In the case of double-sided printing, the recording medium exiting the fixing device 19 is switched back so that the trailing edge is the leading edge, and is supplied to the secondary transfer roller 14 via the double-sided printing conveyance path 23, and the intermediate medium. The full color toner image on the transfer belt 11 is transferred onto the recording medium, and is again heated and pressed by the fixing device 19 to be fixed.
The fixing device 19 includes a fixing roller 21 having a heat source and a pressure roller 22 pressed against the fixing roller 21, and a line connecting the axes of the fixing roller 21 and the pressure roller 22 has an angle θ from a horizontal line. Has been. Note that 0 ° ≦ θ ≦ 30 °.

[Fixing device]
Hereinafter, the fixing device of the present invention will be described in detail.
2 to 4 show details of the fixing device 19 of FIG. 1, FIG. 2 is a perspective view showing a partially broken section of the fixing device of the present invention, and FIG. 3 is a plan view of the fixing device of FIG. 4 is a side view showing a mounting state of the pressure roller and the fixing roller shown in FIG. 2, FIG. 5 is a sectional view of the pressure roller shown in FIG. 2, and FIG. FIG. 3 is a cross-sectional view of the fixing roller shown in FIG.

  2 and 3, the fixing roller 21 is rotatably mounted in the housing 24, and a driving gear 28 is connected to one end of the fixing roller 21. A pressure roller 22 is rotatably mounted facing the fixing roller 21. The axial length of the pressure roller 22 is shorter than that of the fixing roller 21, and a bearing 25 is provided in the empty space, and both ends of the pressure roller 22 are supported by the bearing 25. A pressure lever 26 is rotatably provided on the bearing 25, and a pressure spring 27 is disposed between one end of the pressure lever 26 and the housing 24, whereby the pressure roller 22 and the fixing roller 21 are pressurized. It is configured to be.

  Support shafts 29 and 30 are provided on both side surfaces of the housing 24, and a peeling member 31 on the fixing roller 21 side and a peeling member 32 on the pressure roller 22 side rotate on the support shafts 29 and 30, respectively. Mounted freely. As a result, the peeling members 31 and 32 are disposed downstream of the nip portion N (see FIG. 4) in the recording medium conveyance direction in the axial direction between the fixing roller 21 and the pressure roller 22.

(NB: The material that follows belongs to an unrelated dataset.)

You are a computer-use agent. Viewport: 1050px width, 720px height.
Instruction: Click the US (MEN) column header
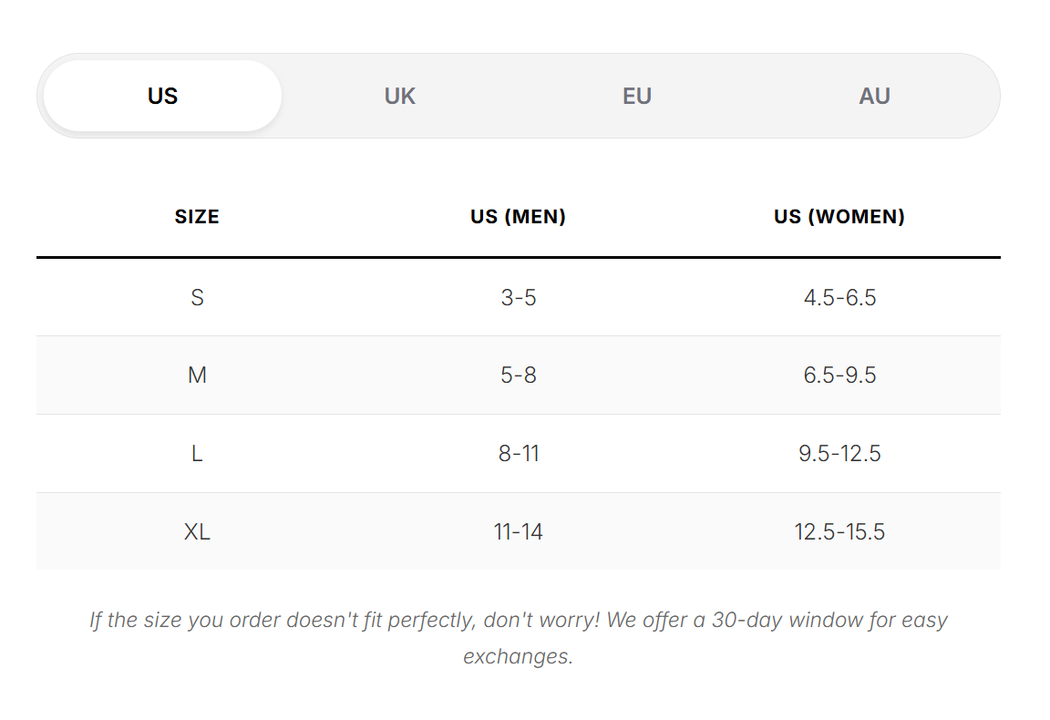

As shown in FIG. 5, the pressure roller 22 includes a metal cylinder 221, a rotation shaft 222 fixed to the cylinder 221, a bearing 25 that supports the rotation shaft 222, and an outer periphery of the cylinder 221. It has an elastic layer 223 made of silicon rubber or the like and a surface layer 224 covered on the surface of the elastic layer 223.
The surface layer 224 is made of, for example, fluorine rubber, fluorine resin (for example, pertetrafluoroethylene (PTFE), tetrafluoroethylene / perfluoroalkyl vinyl ether copolymer (PFA)), or the like. By providing the surface layer 224 made of such a material, it is possible to prevent toner from adhering to the pressure roller 22 (surface layer 224).
In addition, the rotating shaft 222 is not limited to being configured by a hollow body as illustrated, and may be configured by a solid body.

  As shown in FIG. 6, the fixing roller 21 includes a roller main body 210, a heat generating layer (planar heater) 213 provided on the outer peripheral surface (surface) of the roller main body 210 (insulating layer 212), and an outer periphery of the heat generating layer 213. It has an elastic layer 214 provided on the surface, a surface layer 215 covering the outer peripheral surface of the elastic layer 214, and a rotating shaft 216 fixed to the roller body 210 (cylinder 211), and these rotate integrally.

The roller main body 210 includes a metal cylinder 211 and an insulating layer 212 provided along (along) the entire outer periphery of the cylinder 211.
The insulating layer 212 can be made of, for example, a heat resistant resin such as polyimide, SiO ₂ or the like. The thickness of the insulating layer 212 is not particularly limited, but is preferably 1.0 to 100 μm, and more preferably 30 to 50 μm, for example.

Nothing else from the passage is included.